Terra devastada: desocupação é tão grande que urbanistas chegaram a propor

a demolição dos imóveis vazios e sua transformação em hortas

 

“Falemos sem rodeios: Detroit quebrou”, disse Rick Snyder, governador de Michigan, em uma entrevista na quinta-feira, após a prefeitura solicitar a um tribunal federal permissão para postergar unilateralmente o pagamento de uma dívida que pode superar US$ 18,5 bilhões. Embora esse recurso seja legítimo para municípios dos Estados Unidos – é o chamado “Chapter 9”, semelhante ao “Chapter 11”, disponível para as empresas –, seu uso torna Detroit tanto a maior cidade americana em população a deixar de pagar o que deve quanto a praticante do maior calote desse tipo. Até então, o recorde pertencia ao município de Jefferson, no Alabama, que deixou de honrar dívidas de US$ 4 bilhões em 2011. A notícia representa um fracasso para a cidade e, indiretamente, para a administração de Barack Obama. 

 

90.jpg

Rick Snyder, governador do estado de Michigan: “Vamos falar

sem rodeios: a cidade de Detroit quebrou”

 

No início de seu primeiro governo, em dezembro de 2008, o presidente foi duramente criticado por injetar US$ 24,9 bilhões nas três grandes montadoras. Posteriormente, Obama transformou o governo americano no controlador virtual da GM, comprando US$ 30 bilhões em ações, depois revendidas no mercado. As montadoras se recuperaram e voltaram ao azul dois anos mais tarde, mas nada disso ajudou Detroit. Em busca de eficiência, as empresas demitiram operários em profusão. A retração dos empregos no setor automobilístico fez a população encolher 26% entre os anos 2000 e 2012. Pior: boa parte dos habitantes que ficaram, 80% deles afro-americanos, é formada por operários demitidos pelas montadoras, com baixa qualificação e com poucas perspectivas de recolocação profissional. 

 

Um em cada três moradores vive abaixo da linha de pobreza. Com munícipes sem renda e empresas sem vendas, a cidade vem sofrendo um desequilíbrio crônico em suas finanças. A prefeitura enfrenta problemas de difícil solução. Detroit é um município grande. Ocupa uma área de 360 quilômetros quadrados, pouco maior que o de Guarulhos, na Grande São Paulo. Muitos de seus imóveis estão vazios. Calcula-se que 40 mil casas, edifícios industriais e terrenos permaneçam sem ocupantes.

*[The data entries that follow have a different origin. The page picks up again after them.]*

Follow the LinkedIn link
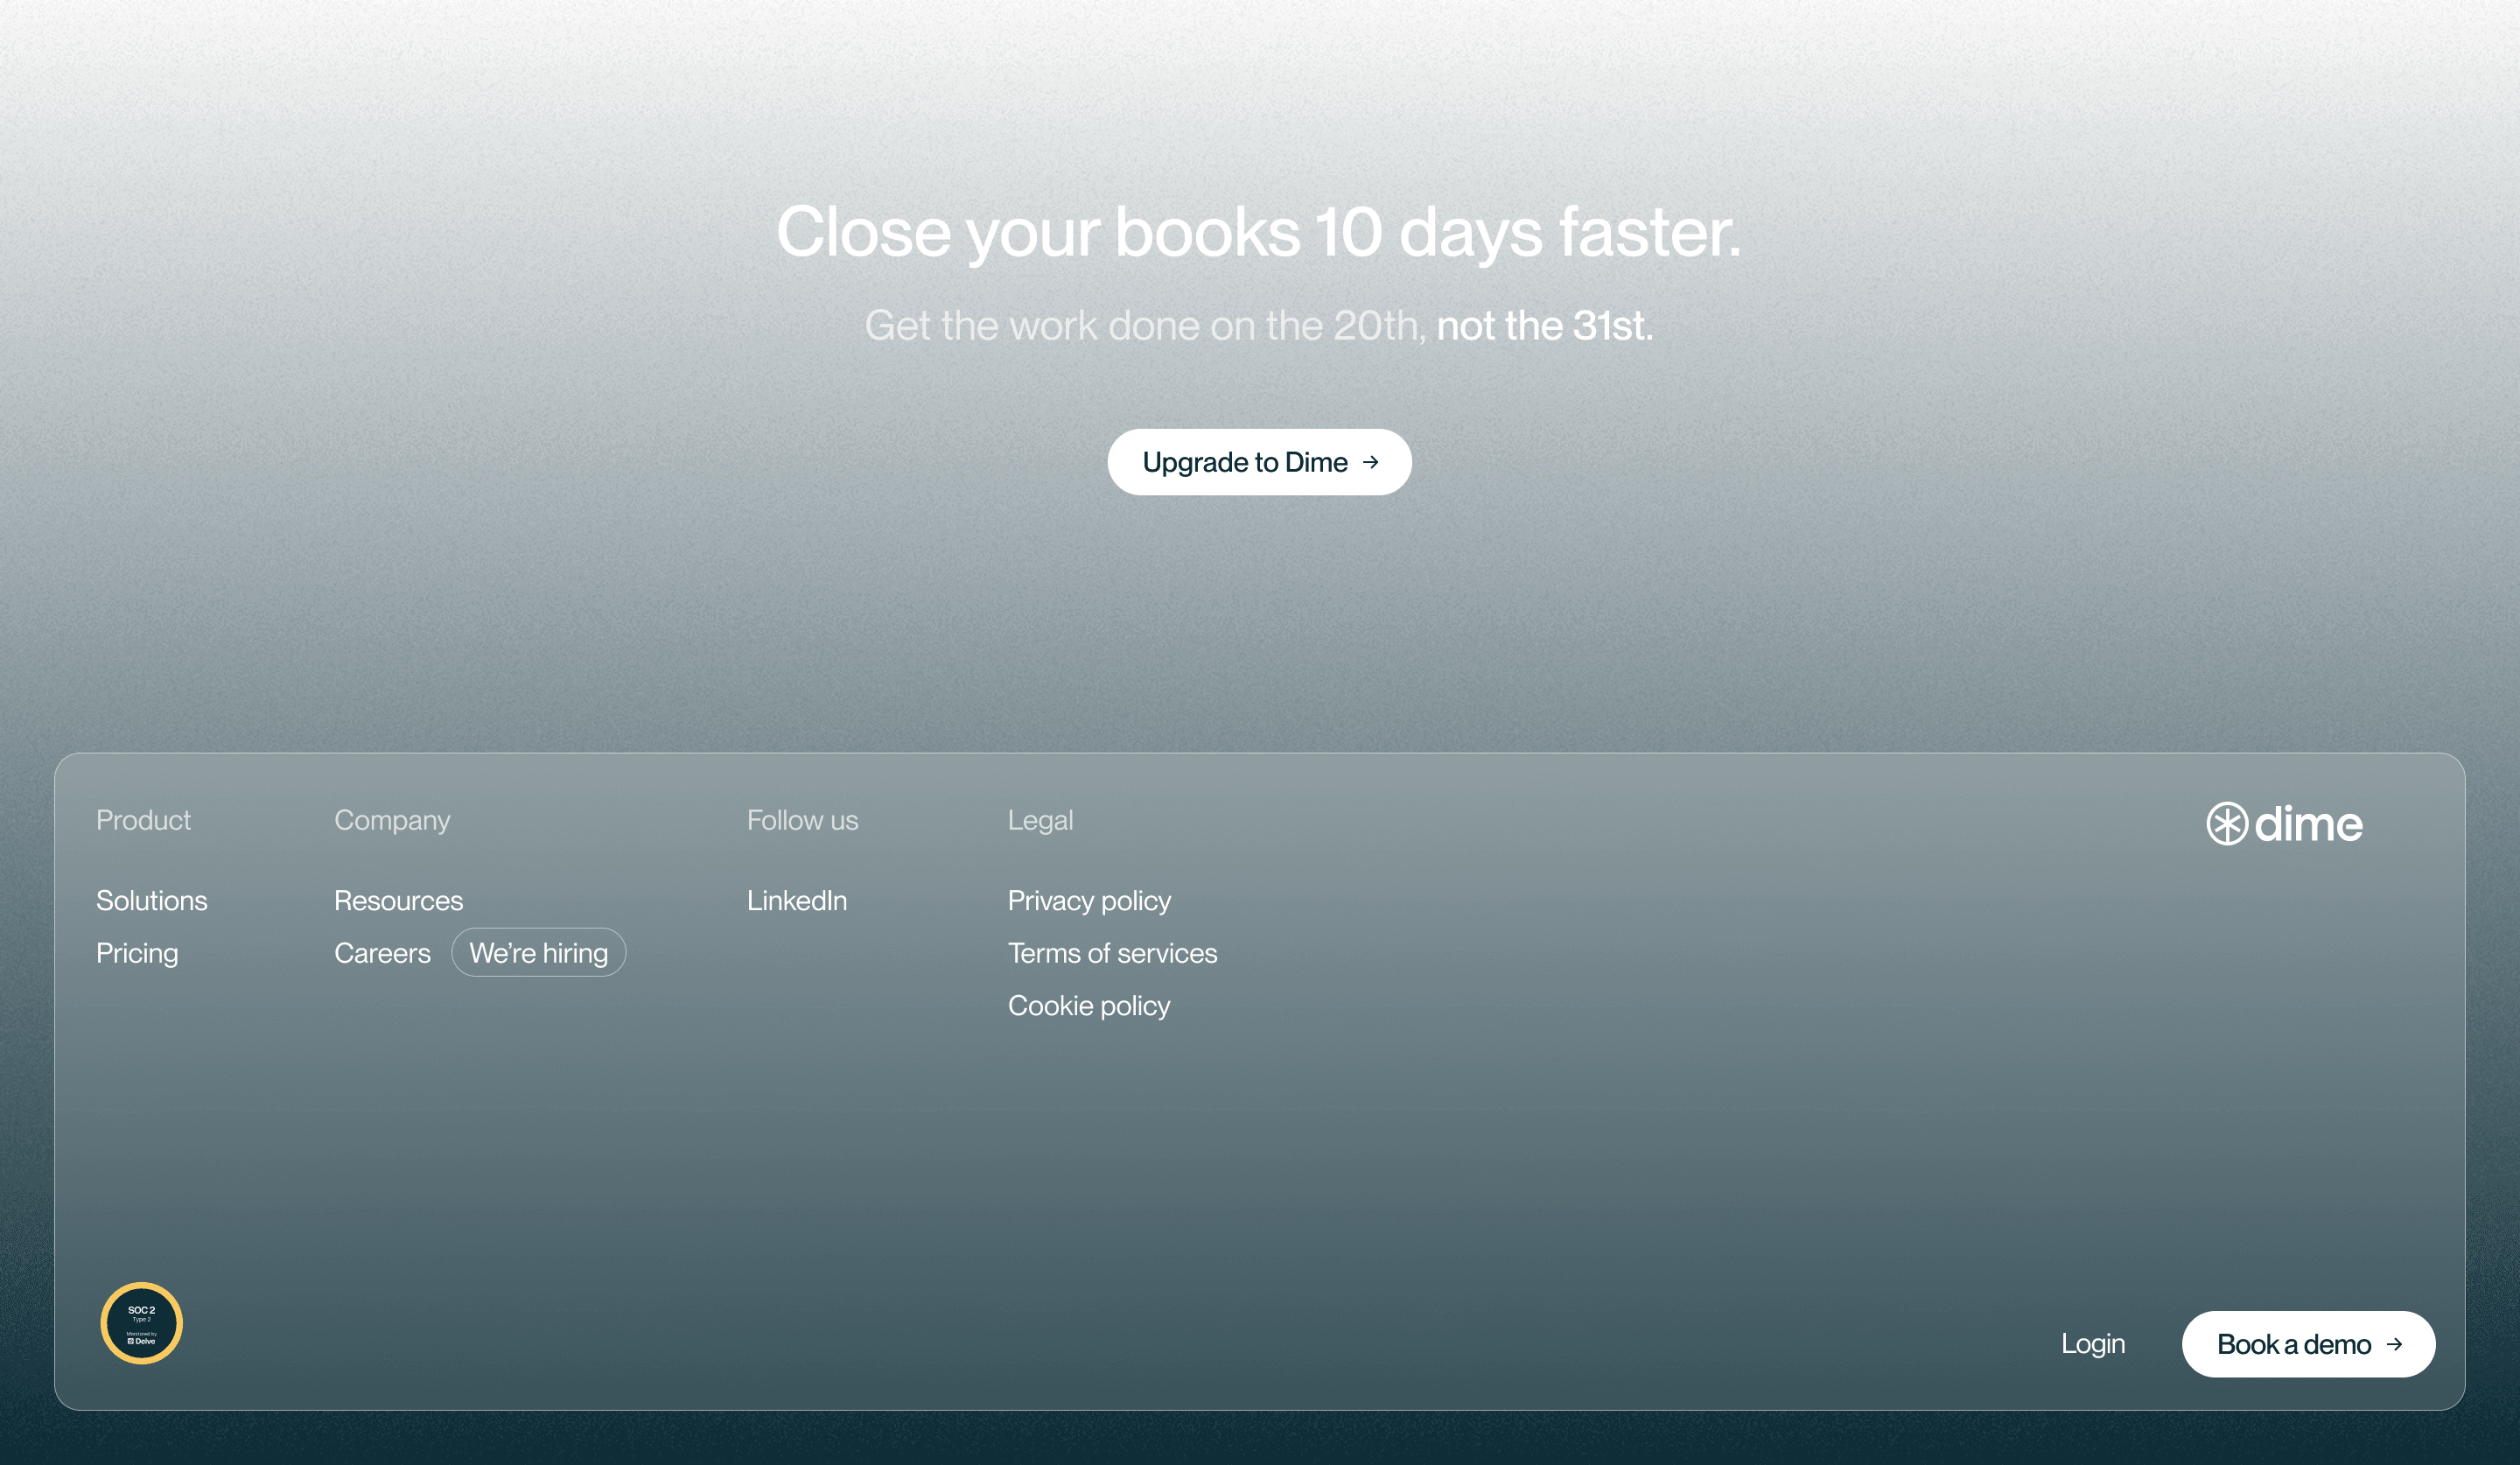 796,900
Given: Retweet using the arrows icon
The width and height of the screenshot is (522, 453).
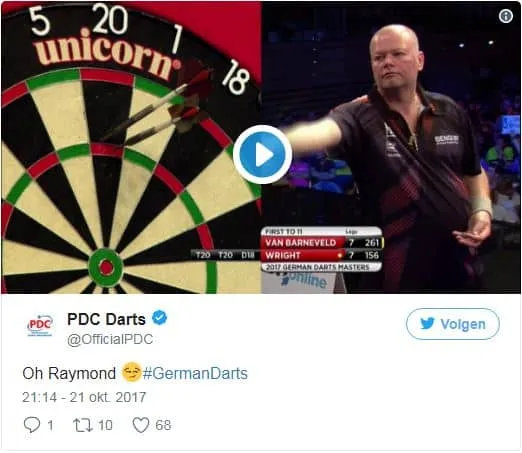Looking at the screenshot, I should (x=83, y=425).
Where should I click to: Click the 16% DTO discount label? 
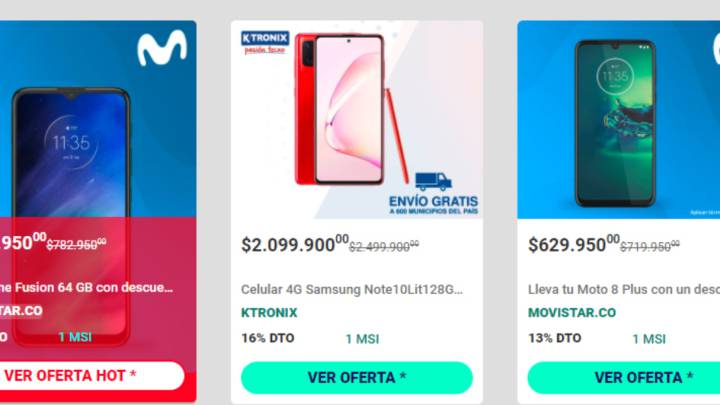pos(268,338)
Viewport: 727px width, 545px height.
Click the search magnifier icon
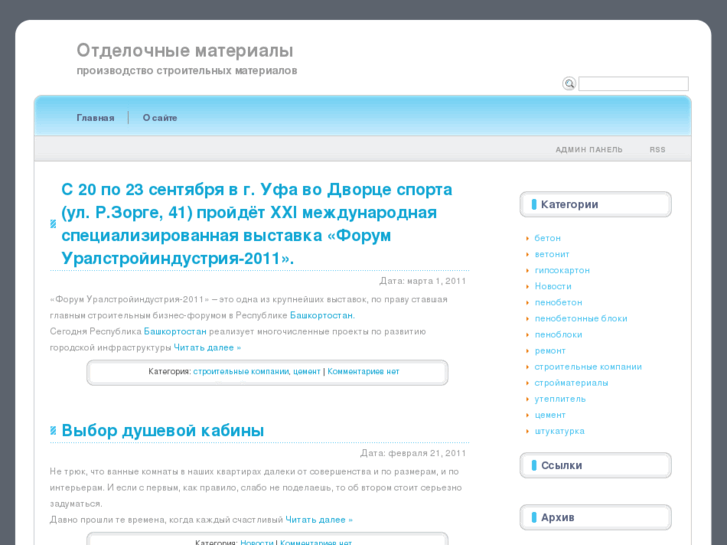coord(569,84)
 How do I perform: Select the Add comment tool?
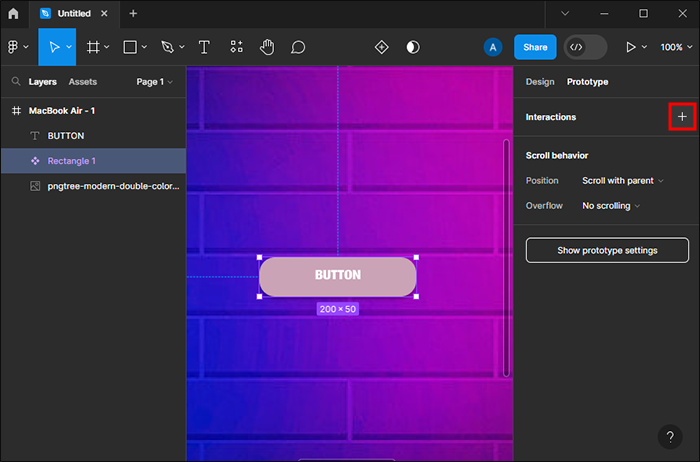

A desvalorização dos preços da terra é tão grande que, no auge da crise das montadoras, alguns urbanistas chegaram a propor que os lotes desocupados fossem convertidos em áreas agrícolas, para a produção intensiva de alimentos. 

 

91.jpg

Edifício-sede da General Motors em meio a galpões vazios: déficit da prefeitura

é de US$ 100 milhões por mês desde 2008 

 

Nesse cenário, as contas não fecham. Desde 2008, a estimativa é de que os gastos superem as receitas em US$ 100 milhões todos os meses, déficit que vem sendo coberto por meio de empréstimos crescentes. A situação é tão grave que Kevyn Orr, indicado pelo governador Snyder para ser o supervisor da situação financeira de Detroit, declarou que o total da dívida é incerto. Embora os documentos do processo de concordata digam que o buraco nas contas é de US$ 1 bilhão, o rombo pode chegar, na pior das hipóteses, a US$ 20 bilhões. A saída da concordata será tumultuada. Os servidores públicos municipais contam com aposentadoria e planos de saúde generosos, espelhados nos concedidos pelas montadoras. 

 

A redução desses benefícios aos trabalhadores da iniciativa privada foi uma das exigências do governo para ajudar as empresas automobilísticas, mas não houve um movimento semelhante para o setor público. Pior: a crônica falta de recursos deixou a prefeitura defasada em informática e com uma base de dados imprecisa, o que torna difícil aumentar a arrecadação. O impacto do Chapter 9 será sentido em todo o mercado de títulos públicos municipais, conhecidos como “muni bonds”. Isentos de imposto, eles são um dos principais instrumentos de poupança de longo prazo para os investidores americanos. Segundo estatísticas do Federal Reserve, em 2011 havia US$ 3,7 trilhões desses títulos em circulação. A concordata de Detroit deverá elevar a incerteza nesse mercado, dificultando a captação de recursos por parte de outras cidades.